You will need a sheet of paper on which you need to draw a vertical line 10 cm long and 1 cm wide with a felt-tip pen. Fasten the sheet to the wall at eye level and move 1 meter away from it. Look at the line and gradually tilt your head down, continuing to look at the line until it begins to double. Next time, move your head up and then to the sides. You need to do these exercises three times a day for five minutes. A prerequisite for fulfillment is good lighting in the room.
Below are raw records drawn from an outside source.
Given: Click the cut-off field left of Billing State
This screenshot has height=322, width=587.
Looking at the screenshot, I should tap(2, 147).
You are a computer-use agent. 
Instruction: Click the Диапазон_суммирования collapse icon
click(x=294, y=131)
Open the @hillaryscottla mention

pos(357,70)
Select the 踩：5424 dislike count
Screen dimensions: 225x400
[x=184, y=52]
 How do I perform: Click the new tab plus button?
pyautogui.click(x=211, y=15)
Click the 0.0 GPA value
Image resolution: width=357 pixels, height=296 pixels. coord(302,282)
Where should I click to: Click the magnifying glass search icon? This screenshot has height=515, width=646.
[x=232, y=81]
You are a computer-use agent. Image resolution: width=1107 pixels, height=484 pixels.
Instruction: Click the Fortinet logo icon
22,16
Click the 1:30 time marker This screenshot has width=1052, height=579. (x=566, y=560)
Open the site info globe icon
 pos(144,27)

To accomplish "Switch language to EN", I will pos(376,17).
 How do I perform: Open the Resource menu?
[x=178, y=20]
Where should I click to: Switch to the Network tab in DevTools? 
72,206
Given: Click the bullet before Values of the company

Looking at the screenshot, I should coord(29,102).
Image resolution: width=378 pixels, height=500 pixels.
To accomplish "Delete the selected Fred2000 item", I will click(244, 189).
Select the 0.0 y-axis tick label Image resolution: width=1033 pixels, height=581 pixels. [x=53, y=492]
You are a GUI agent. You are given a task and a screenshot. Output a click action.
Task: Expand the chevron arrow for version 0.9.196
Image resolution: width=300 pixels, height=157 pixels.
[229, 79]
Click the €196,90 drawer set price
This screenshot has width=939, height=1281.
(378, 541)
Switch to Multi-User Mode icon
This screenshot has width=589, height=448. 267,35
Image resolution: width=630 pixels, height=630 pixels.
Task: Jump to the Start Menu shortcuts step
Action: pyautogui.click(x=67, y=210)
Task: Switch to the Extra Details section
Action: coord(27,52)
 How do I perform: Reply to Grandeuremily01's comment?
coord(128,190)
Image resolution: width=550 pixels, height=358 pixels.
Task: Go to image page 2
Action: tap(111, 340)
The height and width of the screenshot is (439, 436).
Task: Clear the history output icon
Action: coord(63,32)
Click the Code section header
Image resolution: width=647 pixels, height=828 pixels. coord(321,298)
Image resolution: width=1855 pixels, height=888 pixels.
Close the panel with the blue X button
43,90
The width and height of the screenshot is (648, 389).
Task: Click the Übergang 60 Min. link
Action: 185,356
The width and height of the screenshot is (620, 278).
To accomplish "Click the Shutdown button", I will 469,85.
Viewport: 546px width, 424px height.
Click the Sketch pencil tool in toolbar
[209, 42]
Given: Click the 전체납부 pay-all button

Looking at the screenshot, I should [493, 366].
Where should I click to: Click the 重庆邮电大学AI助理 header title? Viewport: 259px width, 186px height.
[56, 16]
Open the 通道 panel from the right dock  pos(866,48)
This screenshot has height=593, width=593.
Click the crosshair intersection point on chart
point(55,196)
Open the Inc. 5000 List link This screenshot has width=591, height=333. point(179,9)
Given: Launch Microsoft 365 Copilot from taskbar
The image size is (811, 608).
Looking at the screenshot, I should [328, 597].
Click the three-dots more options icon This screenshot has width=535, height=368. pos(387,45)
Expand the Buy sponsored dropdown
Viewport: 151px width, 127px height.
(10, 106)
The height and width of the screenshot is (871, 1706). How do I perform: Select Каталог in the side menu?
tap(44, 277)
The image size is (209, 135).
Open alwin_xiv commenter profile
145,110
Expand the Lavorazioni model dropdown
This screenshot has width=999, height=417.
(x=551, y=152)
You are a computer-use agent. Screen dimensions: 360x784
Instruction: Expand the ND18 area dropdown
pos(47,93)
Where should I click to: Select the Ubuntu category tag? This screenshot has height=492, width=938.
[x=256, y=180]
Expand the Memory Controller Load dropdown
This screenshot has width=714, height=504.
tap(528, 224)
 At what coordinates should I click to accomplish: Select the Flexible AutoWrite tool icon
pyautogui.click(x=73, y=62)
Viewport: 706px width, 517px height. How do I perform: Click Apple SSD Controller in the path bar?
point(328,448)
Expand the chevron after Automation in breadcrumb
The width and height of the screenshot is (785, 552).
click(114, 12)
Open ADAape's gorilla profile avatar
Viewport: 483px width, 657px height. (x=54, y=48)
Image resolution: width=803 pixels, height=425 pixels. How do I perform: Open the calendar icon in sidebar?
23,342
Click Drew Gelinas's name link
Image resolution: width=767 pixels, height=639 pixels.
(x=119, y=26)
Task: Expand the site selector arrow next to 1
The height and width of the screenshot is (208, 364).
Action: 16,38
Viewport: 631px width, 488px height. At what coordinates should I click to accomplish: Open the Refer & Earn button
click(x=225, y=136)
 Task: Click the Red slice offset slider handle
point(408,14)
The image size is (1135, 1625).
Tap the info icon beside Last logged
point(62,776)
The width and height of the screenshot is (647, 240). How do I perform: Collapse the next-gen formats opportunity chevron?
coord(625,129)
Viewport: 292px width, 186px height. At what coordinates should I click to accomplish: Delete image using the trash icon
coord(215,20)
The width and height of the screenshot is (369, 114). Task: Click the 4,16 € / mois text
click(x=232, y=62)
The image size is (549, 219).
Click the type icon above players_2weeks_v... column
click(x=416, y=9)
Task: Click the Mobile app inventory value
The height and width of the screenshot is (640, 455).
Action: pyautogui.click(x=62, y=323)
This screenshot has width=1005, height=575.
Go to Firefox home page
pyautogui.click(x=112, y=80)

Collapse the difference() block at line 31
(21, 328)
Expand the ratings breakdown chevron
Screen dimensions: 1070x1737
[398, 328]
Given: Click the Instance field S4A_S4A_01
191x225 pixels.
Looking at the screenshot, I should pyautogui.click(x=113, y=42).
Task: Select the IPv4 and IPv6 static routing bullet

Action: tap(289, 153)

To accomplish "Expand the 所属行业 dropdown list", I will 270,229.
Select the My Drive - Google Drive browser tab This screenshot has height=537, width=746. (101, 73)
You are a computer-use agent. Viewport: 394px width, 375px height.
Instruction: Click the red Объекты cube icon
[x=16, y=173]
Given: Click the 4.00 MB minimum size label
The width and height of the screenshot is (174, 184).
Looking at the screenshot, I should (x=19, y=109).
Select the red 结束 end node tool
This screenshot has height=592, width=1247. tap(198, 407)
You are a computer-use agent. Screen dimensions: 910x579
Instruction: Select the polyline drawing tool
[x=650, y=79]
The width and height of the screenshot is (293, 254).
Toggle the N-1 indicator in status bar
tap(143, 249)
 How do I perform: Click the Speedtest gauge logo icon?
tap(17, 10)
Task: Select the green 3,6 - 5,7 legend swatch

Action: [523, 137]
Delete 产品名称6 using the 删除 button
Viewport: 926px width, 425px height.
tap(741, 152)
This exercise is the simplest in technique. There are other techniques related to focusing. They also help train and restore binocular vision.

Exercise "Training"

Place some object (a sheet with an image) on the wall and move away from it at a distance of 2-3 meters. Next, you should clench your fist, but your index finger should be extended upward. The hand is positioned at a distance of 40 cm from the face, and the tip of the index finger should be on the same visual axis with the object on the wall. Look at the object through your fingertip. It will immediately begin to split into two. After this, you need to shift the focus from the wall to your finger. At this moment, the visual object will begin to double. This way you can train both eyes alternately. It is the weak eye that should be loaded more. The workout will take you approximately 3-5 minutes. It is advisable to perform it several times a day. Over time, you will notice that your visual acuity has improved.

Exercise "Focus"

It will require a colored object (any picture). First you need to look at the whole picture, then at its individual details (the image should be complex, multi-colored). An even smaller object is then selected. So, if the object is a butterfly, then first you examine it as a whole, then outline its outline with your eyes, then examine the wing or its half. The last object to focus your gaze on should be no larger than 0.5 cm in size. This way you will gradually learn to focus faster and more accurately without putting much strain on your eyes.

Exercise "Stereogram"

The stereogram drawing can be downloaded from the Internet and printed. It represents encrypted drawings in which you can see some figures. The stereogram should be located at a distance of 30-40 cm from the face. The gaze must be focused as if behind the image. After some time, the hidden picture will begin to appear. After this has happened, you need to increase the distance between the stereogram and the eyes, but try not to lose the found picture. The next steps are turning your head up and down and left and right while holding the image you see. This may not work the first time. However, over time, the eyes will get used to it and the visible object will be recognized from different angles. Stereograms are very useful for training binocularity, as well as for relieving stress on the visual apparatus. This exercise will be especially useful for people who work at a computer. Stereograms do not need to be printed, but viewed directly from the monitor. You just need to set its optimal brightness.

In addition to these exercises, you can perform general eye exercises, which help with fatigue and improve visual acuity. There are also quite a lot of such techniques. Before performing them, consult an ophthalmologist.

A person with binocular (stereoscopic) vision can fully navigate in space. It is possible to distinguish objects by shape even if you have monocular vision. However, it is possible to determine the distance between objects only with developed stereoscopic perception. Any pathologies that lead to impaired binocularity must be treated promptly, especially if they occur in childhood, when vision is just developing.